*** Belge alıntısı

Albert Einstein’ın Hayat Hikayesi

Alman bilim insanı Albert Einstein, 20. yüzyılın en büyük bilim insanlarından biri olarak biliniyor. Özellikle fizik ve görerelilik kuramı sayesinde bilim dünyasında ezberleri bozan Einstein’ı gelin biraz daha yakından tanıyalım.

 

Albert Einstein’ın Çocukluğu ve Eğitim Hayatı

Albert Einstein, 14 Mart 1879’da Almanya’nın Ulm kentinde doğdu. Anne-babası Hermann ve Pauline Einstein Yahudi kökenliydi. 1880 yılında aile Münih’e taşındı. Burada baba Hermann Einsten kardeşi Jakob ile birlikte Einstein & Cie adında bir mühendislik şirketi kurdu.

Einstein’ın çocukluğu görece normaldi. Ancak konuşmayı geç bir yaşta öğrenmesi nedeniyle ailesi endişeliydi. 1884 yılında ilkokula hazırlık amacıyla özel eğitim almaya başladı. 1885 yılında keman çalmaya başladı ve ilkokula başladı. Münih’te ilkokula giderken gayet yüksek notlar alan Einstein, öğretmenlerin “gereksiz” disiplinine karşı çıkıyordu. 15 yaşında okuldan ayrılan Einstein, zorunlu askerlik hizmetine katılmamak için 1894 yılında Almanya’yı terk ederek  ailesinin yerleştiği İtalya’ya gitti.. Ancak o zamana kadar derslerinde gayet başarılı bir öğrenciydi. Öyle ki bu tür iddialara “15 yaşındayken türev, integral gibi konuları çoktan kavramıştım.” diye yanıt veriyordu.

Zürih’teki ETH Üniversitesine girmek için 1895’te bu okulun sınavına girdi. Ancak sınavda yeterli puanı alamadı. Bu okulun rektörü, ona Aarau kentindeki bir okulu tavsiye etti. Bir süre burada okuduktan sonra ETH’nin sınavından başarıyla geçti. Einstein’ın amacı matematik ve fizik öğretmeni olmaktı. 1900 yılında ortalama bir başarıyla okuldan mezun oldu. Bu süreçte üniversitelere yüksek lisans için başvurdu ancak pek başarılı olamadı. Keza 1901 yılında Alman vatandaşlığını bırakıp İsviçre vatandaşlığına geçti.

 

Kariyeri

1901-1902 arası İsviçre’de Schaffhausen ve Winterthur okullarında öğretmenlik yaptı. Daha sonra İsviçre’nin başkenti Bern’e taşındı. Para kazanmak için matematik ve fizik dersleri verdi. Bu dönemde  arkadaşları Maurice Solovine ve Conrad Habicht ile birlikte Akademie Olympia’yı kurdu. Burada akşamları düzenli olarak toplanılıyor ve bilim-felsefe konuları tartışılıyordu. Einstein ABD’ye taşındıktan sonra bile bu derneğin bir üyesi olmaya devam etti ve buradaki tartışmalardan çok beslendiğini ifade etti.

******
*** Veri kayıtları

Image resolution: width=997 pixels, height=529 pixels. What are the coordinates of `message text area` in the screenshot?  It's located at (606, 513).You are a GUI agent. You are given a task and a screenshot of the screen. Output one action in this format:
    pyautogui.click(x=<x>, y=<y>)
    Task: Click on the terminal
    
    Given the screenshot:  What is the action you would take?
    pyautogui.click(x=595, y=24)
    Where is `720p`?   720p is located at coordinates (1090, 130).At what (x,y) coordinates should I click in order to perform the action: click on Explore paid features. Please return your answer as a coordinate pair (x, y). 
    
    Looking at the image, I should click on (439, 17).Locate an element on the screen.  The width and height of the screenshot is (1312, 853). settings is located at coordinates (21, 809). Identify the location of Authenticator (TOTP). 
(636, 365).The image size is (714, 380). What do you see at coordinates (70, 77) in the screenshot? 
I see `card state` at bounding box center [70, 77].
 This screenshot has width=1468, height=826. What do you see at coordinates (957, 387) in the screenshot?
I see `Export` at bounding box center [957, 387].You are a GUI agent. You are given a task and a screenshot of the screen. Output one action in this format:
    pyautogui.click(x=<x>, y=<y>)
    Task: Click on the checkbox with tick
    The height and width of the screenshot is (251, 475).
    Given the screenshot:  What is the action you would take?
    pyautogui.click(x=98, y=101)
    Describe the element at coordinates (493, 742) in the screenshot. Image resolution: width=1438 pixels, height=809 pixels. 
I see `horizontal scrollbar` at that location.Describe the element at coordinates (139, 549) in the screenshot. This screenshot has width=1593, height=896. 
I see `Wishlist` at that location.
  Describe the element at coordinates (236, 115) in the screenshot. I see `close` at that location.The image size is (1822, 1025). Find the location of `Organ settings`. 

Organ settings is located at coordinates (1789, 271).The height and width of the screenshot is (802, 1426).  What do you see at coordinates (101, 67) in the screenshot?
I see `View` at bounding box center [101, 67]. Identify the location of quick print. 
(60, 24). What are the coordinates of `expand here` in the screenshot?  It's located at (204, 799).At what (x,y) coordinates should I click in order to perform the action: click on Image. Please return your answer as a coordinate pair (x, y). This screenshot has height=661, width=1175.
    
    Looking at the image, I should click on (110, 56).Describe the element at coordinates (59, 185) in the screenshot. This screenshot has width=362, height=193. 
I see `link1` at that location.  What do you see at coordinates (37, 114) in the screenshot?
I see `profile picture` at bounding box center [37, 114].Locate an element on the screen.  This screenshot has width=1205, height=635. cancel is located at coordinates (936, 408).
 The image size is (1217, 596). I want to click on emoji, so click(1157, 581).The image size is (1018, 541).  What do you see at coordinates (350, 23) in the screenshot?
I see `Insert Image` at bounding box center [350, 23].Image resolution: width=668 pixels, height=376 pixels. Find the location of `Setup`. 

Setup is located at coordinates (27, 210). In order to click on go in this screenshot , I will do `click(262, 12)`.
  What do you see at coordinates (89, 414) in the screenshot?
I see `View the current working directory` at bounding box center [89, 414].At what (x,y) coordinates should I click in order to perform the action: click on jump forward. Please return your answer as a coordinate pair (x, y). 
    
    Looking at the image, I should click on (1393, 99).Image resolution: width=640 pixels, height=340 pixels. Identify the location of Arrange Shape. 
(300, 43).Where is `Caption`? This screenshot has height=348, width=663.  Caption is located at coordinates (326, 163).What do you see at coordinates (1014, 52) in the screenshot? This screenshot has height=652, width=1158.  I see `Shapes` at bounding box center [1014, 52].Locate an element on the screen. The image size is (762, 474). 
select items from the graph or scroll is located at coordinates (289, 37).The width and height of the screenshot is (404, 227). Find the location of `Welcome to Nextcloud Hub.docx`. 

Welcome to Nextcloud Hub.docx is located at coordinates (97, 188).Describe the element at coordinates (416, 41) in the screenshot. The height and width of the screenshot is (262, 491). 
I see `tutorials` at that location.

******

» Yapılacaklar listesi:
1 > Einstein'ın hayat hikayesini anlatan metne göre Einstein hangi tarihte ve hangi kentte doğdu?
2 > Einstein'ın hayat hikayesini anlatan metinden "Alman bilim insanı" sözleriyle açılıp "daha yakından tanıyalım." ile kapanan bölümü hiçbir değişiklik yapmadan aktar.
Veriler bu işte hiçbir rol oynamaz.

» Görev yanıtları:
1 > 14 Mart 1879'da Almanya'nın Ulm kentinde doğdu.

2 >
Alman bilim insanı Albert Einstein, 20. yüzyılın en büyük bilim insanlarından biri olarak biliniyor. Özellikle fizik ve görerelilik kuramı sayesinde bilim dünyasında ezberleri bozan Einstein’ı gelin biraz daha yakından tanıyalım.